This Week in Social Commerce – April 5, 2013

This week we saw many April Fools’ jokes from companies on blogs and social media channels, followed new movers and shakers in the "task space," and discovered new apps for getting noticed when we're angry.

This week we saw many April Fools’ jokes from companies on blogs and social media channels, including a special list of “Cat-Themed” April Fools’ jokes, but the winner this year goes to Birchbox, the monthly sample subscription service known for its “cute boxes” that announced a fake service, “Birchbox for Boxes.” Birchbox seems to be doing just fine, as the sea of monthly box subscriptions appear to be looking more like daily deals sites offering massive discounts as if a fire sale wouldn’t be fast enough.

Tisk-Task

In the “Task” space, Exec and Zirtual are movers in a space that used to be dominated by TaskRabbit. Uber continues to get smacked in new cities while ZipCar, Lyft, SideCar and other competitors pop up all over the place.  Uber, despite various legal issues and city battles seems to be the honey badger of the group —getting smacked down, but the honey badger don’t care. Eat Club got more funding this week , racking up a $5- million round in an area where people suddenly care about food. Even though classic apps like Seamless have yet to successfully work in cities outside of New York and San Francisco, GrubHub appears to still be around.

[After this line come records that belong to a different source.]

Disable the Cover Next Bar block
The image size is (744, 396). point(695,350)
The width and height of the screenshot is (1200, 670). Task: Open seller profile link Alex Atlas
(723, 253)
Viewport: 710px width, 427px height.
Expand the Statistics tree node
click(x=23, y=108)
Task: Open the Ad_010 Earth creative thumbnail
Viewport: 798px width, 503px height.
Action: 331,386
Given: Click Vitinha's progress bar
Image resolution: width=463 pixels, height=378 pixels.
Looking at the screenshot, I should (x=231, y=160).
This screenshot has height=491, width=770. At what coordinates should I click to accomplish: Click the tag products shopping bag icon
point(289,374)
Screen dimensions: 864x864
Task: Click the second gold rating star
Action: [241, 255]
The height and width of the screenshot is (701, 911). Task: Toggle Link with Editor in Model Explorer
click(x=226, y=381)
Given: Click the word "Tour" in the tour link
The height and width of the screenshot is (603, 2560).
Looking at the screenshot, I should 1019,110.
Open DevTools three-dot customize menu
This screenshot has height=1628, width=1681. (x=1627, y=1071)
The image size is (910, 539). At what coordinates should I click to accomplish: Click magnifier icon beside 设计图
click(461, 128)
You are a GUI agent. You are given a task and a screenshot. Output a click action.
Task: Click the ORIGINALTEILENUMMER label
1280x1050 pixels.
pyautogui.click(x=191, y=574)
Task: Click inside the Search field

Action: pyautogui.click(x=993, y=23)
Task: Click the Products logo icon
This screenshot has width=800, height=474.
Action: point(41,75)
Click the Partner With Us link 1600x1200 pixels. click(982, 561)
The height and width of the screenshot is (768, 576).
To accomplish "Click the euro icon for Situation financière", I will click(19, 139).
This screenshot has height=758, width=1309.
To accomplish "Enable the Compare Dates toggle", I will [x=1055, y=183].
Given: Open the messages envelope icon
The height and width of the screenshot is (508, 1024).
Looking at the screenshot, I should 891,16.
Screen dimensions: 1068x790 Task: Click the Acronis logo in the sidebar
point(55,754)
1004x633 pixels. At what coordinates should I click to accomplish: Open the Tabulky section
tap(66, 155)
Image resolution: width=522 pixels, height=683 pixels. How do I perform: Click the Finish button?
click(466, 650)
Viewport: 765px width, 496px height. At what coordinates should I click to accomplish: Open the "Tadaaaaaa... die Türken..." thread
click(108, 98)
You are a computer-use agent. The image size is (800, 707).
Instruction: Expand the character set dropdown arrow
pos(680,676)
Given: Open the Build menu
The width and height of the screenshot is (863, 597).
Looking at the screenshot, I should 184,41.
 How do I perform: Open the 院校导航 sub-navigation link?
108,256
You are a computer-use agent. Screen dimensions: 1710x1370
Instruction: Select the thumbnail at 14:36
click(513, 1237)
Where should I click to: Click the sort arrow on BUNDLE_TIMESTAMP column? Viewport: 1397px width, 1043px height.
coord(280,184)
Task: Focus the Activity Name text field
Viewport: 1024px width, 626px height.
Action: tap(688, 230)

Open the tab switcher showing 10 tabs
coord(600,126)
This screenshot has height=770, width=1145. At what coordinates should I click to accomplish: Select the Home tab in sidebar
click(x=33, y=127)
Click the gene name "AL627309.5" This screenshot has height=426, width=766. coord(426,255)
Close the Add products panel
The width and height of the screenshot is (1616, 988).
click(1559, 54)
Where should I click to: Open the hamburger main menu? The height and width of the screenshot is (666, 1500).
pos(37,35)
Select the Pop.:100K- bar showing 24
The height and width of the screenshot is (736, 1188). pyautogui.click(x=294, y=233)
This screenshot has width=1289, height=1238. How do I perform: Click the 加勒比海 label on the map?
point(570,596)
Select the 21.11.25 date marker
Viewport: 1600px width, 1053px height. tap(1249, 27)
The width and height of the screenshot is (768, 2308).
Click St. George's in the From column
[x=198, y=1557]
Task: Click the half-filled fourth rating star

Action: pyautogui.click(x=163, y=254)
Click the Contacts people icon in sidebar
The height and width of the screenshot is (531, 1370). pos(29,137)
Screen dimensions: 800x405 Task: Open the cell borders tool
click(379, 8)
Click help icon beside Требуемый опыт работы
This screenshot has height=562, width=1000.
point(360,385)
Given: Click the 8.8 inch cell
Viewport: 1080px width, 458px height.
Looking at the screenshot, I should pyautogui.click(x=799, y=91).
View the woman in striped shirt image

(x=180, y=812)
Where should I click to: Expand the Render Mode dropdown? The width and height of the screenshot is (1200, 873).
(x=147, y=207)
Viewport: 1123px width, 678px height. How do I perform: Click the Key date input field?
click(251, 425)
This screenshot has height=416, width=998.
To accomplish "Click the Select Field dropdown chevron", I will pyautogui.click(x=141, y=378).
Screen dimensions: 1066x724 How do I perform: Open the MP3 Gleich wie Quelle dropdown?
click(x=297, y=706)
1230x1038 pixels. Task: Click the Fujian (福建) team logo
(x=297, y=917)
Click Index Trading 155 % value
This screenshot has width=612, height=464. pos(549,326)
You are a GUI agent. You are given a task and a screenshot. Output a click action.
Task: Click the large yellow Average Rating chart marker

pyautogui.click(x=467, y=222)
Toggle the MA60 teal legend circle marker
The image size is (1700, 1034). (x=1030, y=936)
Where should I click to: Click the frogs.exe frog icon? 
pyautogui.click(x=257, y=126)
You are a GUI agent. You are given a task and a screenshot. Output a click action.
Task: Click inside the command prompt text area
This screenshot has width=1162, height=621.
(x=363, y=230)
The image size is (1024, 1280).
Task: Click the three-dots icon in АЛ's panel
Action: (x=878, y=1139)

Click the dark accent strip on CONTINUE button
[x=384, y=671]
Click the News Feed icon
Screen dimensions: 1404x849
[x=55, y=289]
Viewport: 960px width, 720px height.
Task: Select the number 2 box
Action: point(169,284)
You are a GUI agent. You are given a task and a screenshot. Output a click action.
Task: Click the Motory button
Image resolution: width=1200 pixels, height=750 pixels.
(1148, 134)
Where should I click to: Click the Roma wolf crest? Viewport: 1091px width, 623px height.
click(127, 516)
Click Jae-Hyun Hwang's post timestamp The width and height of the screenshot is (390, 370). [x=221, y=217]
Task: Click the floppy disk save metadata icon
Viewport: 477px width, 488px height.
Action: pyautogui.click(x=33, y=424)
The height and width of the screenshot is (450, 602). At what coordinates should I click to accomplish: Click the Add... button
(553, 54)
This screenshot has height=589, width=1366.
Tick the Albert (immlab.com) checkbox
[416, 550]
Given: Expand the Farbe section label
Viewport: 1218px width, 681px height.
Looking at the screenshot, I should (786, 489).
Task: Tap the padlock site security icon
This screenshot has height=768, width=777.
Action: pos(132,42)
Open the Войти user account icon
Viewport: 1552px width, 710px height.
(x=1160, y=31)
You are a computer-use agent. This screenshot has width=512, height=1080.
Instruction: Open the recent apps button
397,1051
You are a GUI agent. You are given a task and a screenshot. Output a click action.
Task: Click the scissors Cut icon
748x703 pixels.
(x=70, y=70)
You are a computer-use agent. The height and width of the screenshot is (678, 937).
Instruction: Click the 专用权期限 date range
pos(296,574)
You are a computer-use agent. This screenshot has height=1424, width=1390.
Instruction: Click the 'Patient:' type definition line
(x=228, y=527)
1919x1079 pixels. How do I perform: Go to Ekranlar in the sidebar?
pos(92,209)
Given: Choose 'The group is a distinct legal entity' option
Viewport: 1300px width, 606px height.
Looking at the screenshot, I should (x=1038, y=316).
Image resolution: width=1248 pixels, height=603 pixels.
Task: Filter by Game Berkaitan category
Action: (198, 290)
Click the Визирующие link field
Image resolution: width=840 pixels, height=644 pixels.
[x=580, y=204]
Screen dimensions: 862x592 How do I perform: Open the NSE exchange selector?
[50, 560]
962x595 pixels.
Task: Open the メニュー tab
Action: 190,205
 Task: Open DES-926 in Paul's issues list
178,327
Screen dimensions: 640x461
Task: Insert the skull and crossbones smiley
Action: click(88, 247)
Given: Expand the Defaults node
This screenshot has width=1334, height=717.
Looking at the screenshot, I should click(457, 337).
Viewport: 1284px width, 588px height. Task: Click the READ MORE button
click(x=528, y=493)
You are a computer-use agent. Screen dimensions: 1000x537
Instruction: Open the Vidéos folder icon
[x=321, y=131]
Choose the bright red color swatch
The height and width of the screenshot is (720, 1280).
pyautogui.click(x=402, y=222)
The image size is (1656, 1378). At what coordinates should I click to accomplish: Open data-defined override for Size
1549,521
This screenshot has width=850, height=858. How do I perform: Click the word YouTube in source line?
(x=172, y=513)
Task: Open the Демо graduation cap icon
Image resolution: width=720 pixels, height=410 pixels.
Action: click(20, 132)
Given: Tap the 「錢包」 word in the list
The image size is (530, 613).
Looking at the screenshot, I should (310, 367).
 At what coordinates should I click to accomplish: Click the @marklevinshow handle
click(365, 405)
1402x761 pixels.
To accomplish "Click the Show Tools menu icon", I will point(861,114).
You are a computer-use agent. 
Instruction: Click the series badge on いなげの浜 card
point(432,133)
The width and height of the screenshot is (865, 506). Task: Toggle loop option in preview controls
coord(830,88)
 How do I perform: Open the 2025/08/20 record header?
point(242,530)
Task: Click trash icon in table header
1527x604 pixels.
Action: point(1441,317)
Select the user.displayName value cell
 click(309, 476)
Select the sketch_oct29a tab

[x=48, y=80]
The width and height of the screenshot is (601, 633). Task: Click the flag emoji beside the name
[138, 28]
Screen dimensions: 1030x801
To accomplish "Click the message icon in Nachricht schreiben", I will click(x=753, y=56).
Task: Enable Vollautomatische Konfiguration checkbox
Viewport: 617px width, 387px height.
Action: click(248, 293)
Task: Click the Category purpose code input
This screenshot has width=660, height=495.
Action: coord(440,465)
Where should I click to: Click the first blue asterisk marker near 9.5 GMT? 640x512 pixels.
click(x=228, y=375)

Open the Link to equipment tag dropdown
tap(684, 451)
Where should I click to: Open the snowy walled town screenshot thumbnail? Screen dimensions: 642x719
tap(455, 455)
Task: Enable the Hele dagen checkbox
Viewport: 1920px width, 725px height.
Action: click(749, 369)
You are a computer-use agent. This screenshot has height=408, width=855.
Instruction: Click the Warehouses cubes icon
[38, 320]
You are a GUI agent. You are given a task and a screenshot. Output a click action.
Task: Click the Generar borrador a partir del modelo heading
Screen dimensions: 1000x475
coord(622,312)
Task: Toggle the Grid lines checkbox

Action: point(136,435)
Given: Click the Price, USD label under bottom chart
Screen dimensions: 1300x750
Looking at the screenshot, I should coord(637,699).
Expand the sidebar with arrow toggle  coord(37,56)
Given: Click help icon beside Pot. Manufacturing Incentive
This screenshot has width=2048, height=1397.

Angry Consumers Up in Here?

Cause.org gained traction on helping push several movements forward. More apps are coming out in the space to give consumers ways to get noticed when they’re frustrated, such as PublikDemand, Scambook, SafetyBook, and RecallsPlus. With so many ways to be angry, it will be interesting to see when the pendulum swings and we start seeing a flood of “happy apps” where you can give good feedback to companies with sweet social rewards. I mean, we are already tracking God in Real Time.

What’s Next?

So what’s next for consumers, besides having everything brought to our doors? Two years ago we talked about how mobile purchases could affect taxes and yet there are still many questions. When everything is bought virtually and online, it’s hard to trace where all the taxes, if any, should go. Other possibilities are safety concerns, since we are still sloppy with passwords, or health issues from staying in all the time. Somehow those treadmill desks now look appealing as consumer hunger continues to grow. A few years ago “drinkable” meals or snacks seems gross and now they’re common on-the-go meals.  What’s next, we’ll produce the energy we eat?